Work to be completed: Print out the whole listing below exactly as it is written.

Information:
=======

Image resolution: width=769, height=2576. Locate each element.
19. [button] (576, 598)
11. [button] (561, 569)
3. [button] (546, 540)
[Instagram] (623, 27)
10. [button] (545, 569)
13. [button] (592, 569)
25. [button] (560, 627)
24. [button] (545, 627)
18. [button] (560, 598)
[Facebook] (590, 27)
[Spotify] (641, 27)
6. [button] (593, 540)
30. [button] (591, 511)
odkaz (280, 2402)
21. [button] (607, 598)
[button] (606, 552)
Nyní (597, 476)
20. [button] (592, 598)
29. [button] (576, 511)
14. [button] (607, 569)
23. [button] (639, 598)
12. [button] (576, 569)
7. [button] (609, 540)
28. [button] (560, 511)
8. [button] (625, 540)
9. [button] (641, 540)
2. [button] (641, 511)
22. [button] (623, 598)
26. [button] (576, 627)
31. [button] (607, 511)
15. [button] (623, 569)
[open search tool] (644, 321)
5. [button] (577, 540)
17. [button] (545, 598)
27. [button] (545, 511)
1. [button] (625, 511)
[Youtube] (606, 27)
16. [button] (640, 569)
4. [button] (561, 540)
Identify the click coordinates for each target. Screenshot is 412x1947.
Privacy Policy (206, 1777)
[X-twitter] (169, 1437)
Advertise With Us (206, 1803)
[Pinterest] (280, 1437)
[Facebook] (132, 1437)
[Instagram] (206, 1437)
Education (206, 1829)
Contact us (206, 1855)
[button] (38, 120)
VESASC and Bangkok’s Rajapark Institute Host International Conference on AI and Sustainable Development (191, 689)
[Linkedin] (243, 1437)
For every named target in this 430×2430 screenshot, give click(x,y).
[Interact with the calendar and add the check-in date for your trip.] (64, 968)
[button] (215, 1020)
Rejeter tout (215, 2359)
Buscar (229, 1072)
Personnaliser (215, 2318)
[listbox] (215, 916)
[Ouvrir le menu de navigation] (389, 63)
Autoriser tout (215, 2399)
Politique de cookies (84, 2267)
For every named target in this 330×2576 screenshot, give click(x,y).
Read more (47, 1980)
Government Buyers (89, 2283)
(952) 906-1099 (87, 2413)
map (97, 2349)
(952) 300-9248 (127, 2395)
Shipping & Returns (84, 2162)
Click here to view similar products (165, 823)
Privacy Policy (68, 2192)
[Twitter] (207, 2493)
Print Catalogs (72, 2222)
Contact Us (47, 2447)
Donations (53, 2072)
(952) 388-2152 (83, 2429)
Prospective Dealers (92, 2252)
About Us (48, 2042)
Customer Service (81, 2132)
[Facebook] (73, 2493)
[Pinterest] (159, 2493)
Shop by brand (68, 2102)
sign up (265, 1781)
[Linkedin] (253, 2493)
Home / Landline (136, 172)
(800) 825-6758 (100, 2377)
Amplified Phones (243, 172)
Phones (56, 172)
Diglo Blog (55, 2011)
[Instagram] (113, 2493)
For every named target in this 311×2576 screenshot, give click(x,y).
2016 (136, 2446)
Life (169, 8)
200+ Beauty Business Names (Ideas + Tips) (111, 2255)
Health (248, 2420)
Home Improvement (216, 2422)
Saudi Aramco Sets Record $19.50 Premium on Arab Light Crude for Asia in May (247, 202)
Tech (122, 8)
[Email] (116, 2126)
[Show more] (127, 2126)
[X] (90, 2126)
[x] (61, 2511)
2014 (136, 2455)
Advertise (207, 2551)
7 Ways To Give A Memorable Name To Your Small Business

=======

Answer space:
Image resolution: width=769, height=2576. Locate each element.
19. [button] (576, 598)
11. [button] (561, 569)
3. [button] (546, 540)
[Instagram] (623, 27)
10. [button] (545, 569)
13. [button] (592, 569)
25. [button] (560, 627)
24. [button] (545, 627)
18. [button] (560, 598)
[Facebook] (590, 27)
[Spotify] (641, 27)
6. [button] (593, 540)
30. [button] (591, 511)
odkaz (280, 2402)
21. [button] (607, 598)
[button] (606, 552)
Nyní (597, 476)
20. [button] (592, 598)
29. [button] (576, 511)
14. [button] (607, 569)
23. [button] (639, 598)
12. [button] (576, 569)
7. [button] (609, 540)
28. [button] (560, 511)
8. [button] (625, 540)
9. [button] (641, 540)
2. [button] (641, 511)
22. [button] (623, 598)
26. [button] (576, 627)
31. [button] (607, 511)
15. [button] (623, 569)
[open search tool] (644, 321)
5. [button] (577, 540)
17. [button] (545, 598)
27. [button] (545, 511)
1. [button] (625, 511)
[Youtube] (606, 27)
16. [button] (640, 569)
4. [button] (561, 540)
Identify the click coordinates for each target. Screenshot is 412x1947.
Privacy Policy (206, 1777)
[X-twitter] (169, 1437)
Advertise With Us (206, 1803)
[Pinterest] (280, 1437)
[Facebook] (132, 1437)
[Instagram] (206, 1437)
Education (206, 1829)
Contact us (206, 1855)
[button] (38, 120)
VESASC and Bangkok’s Rajapark Institute Host International Conference on AI and Sustainable Development (191, 689)
[Linkedin] (243, 1437)
For every named target in this 430×2430 screenshot, give click(x,y).
[Interact with the calendar and add the check-in date for your trip.] (64, 968)
[button] (215, 1020)
Rejeter tout (215, 2359)
Buscar (229, 1072)
Personnaliser (215, 2318)
[listbox] (215, 916)
[Ouvrir le menu de navigation] (389, 63)
Autoriser tout (215, 2399)
Politique de cookies (84, 2267)
For every named target in this 330×2576 screenshot, give click(x,y).
Read more (47, 1980)
Government Buyers (89, 2283)
(952) 906-1099 (87, 2413)
map (97, 2349)
(952) 300-9248 (127, 2395)
Shipping & Returns (84, 2162)
Click here to view similar products (165, 823)
Privacy Policy (68, 2192)
[Twitter] (207, 2493)
Print Catalogs (72, 2222)
Contact Us (47, 2447)
Donations (53, 2072)
(952) 388-2152 (83, 2429)
Prospective Dealers (92, 2252)
About Us (48, 2042)
Customer Service (81, 2132)
[Facebook] (73, 2493)
[Pinterest] (159, 2493)
Shop by brand (68, 2102)
sign up (265, 1781)
[Linkedin] (253, 2493)
Home / Landline (136, 172)
(800) 825-6758 (100, 2377)
Amplified Phones (243, 172)
Phones (56, 172)
Diglo Blog (55, 2011)
[Instagram] (113, 2493)
For every named target in this 311×2576 screenshot, give click(x,y).
2016 (136, 2446)
Life (169, 8)
200+ Beauty Business Names (Ideas + Tips) (111, 2255)
Health (248, 2420)
Home Improvement (216, 2422)
Saudi Aramco Sets Record $19.50 Premium on Arab Light Crude for Asia in May (247, 202)
Tech (122, 8)
[Email] (116, 2126)
[Show more] (127, 2126)
[X] (90, 2126)
[x] (61, 2511)
2014 (136, 2455)
Advertise (207, 2551)
7 Ways To Give A Memorable Name To Your Small Business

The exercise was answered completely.